[[ EXTRACTED MATERIAL, beginning ]]
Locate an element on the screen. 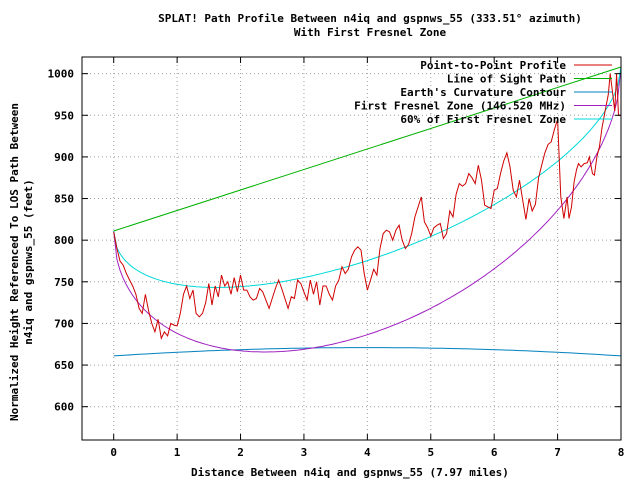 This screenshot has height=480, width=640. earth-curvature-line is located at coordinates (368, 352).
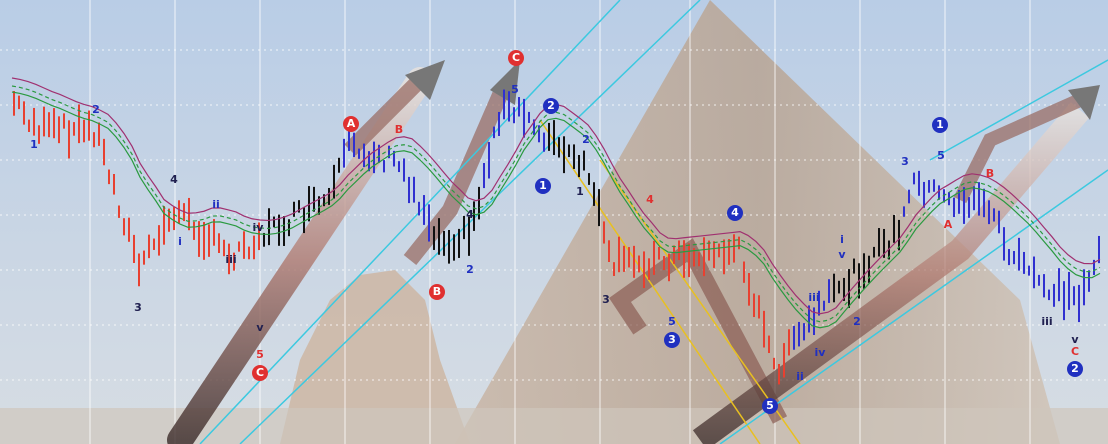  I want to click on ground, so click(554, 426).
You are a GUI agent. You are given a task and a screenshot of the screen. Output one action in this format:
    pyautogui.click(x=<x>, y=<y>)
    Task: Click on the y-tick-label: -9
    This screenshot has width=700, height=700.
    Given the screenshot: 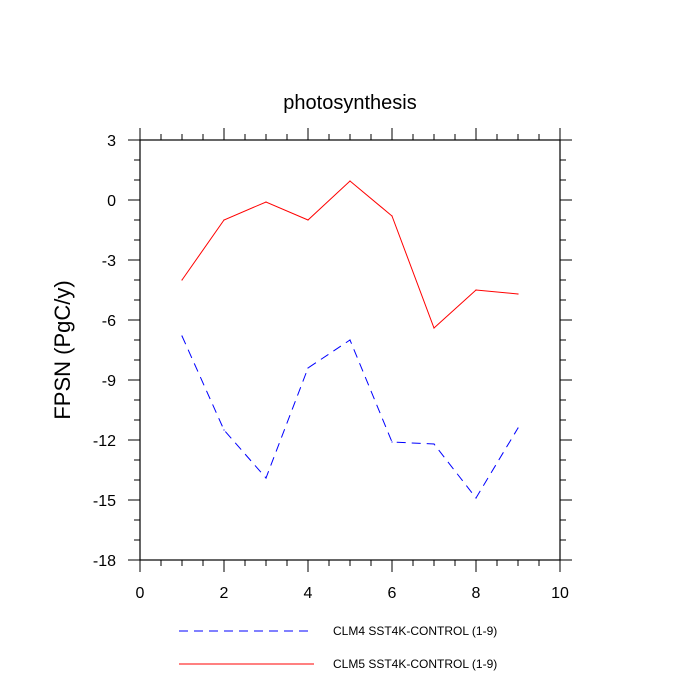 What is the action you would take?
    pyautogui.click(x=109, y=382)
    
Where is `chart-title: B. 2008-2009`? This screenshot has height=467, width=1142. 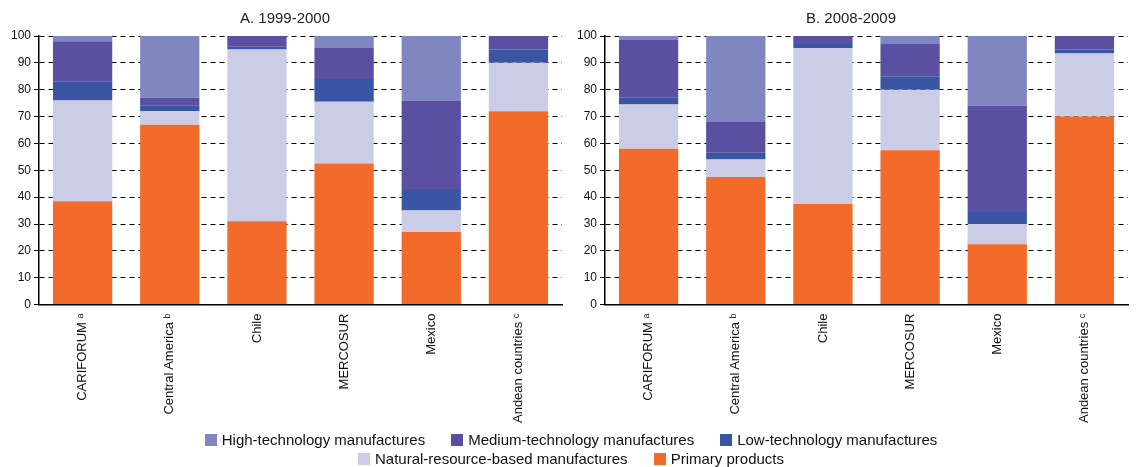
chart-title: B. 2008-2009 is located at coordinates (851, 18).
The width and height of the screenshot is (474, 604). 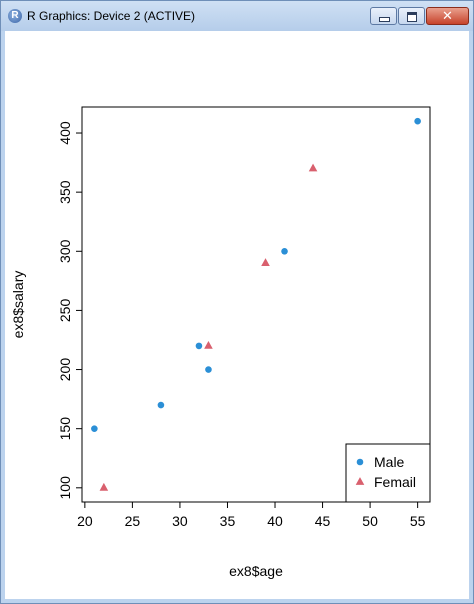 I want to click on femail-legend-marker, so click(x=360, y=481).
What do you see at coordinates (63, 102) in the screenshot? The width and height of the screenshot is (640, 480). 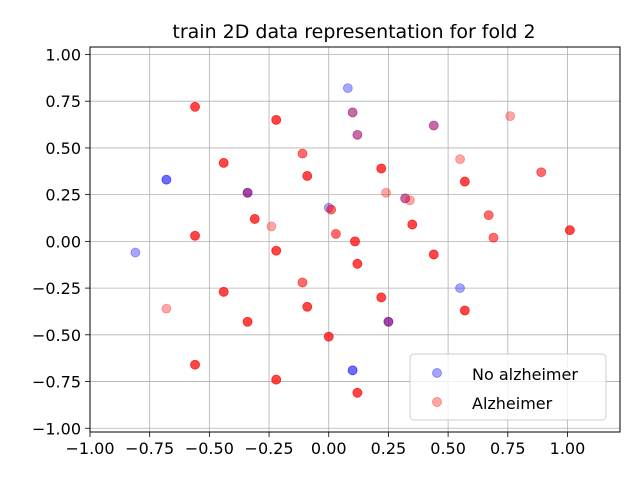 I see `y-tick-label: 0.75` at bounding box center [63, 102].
[[ EXTRACTED MATERIAL, end ]]
## GOAL OF THE EXERCISE
Can you print the material above verbatim, from the line with "has height=467, width=1142." up to and including the line with "chart-title: B. 2008-2009 is", leaving out the pictures?

## ANSWER FOR THE TASK
Where is `chart-title: B. 2008-2009`? This screenshot has height=467, width=1142. 
chart-title: B. 2008-2009 is located at coordinates (851, 18).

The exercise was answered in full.